__Exercise directions__
The expected answer is the set of lines in the data below between the line holding "Zagraj teraz (217, 198)" and the line holding "Czy można trzymać", inclusive, written out exactly.

__Recorded data__
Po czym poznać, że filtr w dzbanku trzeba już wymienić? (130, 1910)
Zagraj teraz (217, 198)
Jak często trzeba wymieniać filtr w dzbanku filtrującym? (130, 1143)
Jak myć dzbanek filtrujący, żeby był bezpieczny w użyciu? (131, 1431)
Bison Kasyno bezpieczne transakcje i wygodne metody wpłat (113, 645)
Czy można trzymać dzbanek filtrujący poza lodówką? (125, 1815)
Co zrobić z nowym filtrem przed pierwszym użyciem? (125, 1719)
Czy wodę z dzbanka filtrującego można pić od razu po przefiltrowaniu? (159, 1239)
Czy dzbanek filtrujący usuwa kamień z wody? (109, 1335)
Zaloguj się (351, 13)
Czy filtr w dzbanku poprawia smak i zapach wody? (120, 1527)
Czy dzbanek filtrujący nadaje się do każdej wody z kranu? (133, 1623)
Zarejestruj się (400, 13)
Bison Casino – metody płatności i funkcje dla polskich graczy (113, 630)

__Answer for the task__
Zagraj teraz (217, 198)
Jak często trzeba wymieniać filtr w dzbanku filtrującym? (130, 1143)
Jak myć dzbanek filtrujący, żeby był bezpieczny w użyciu? (131, 1431)
Bison Kasyno bezpieczne transakcje i wygodne metody wpłat (113, 645)
Czy można trzymać dzbanek filtrujący poza lodówką? (125, 1815)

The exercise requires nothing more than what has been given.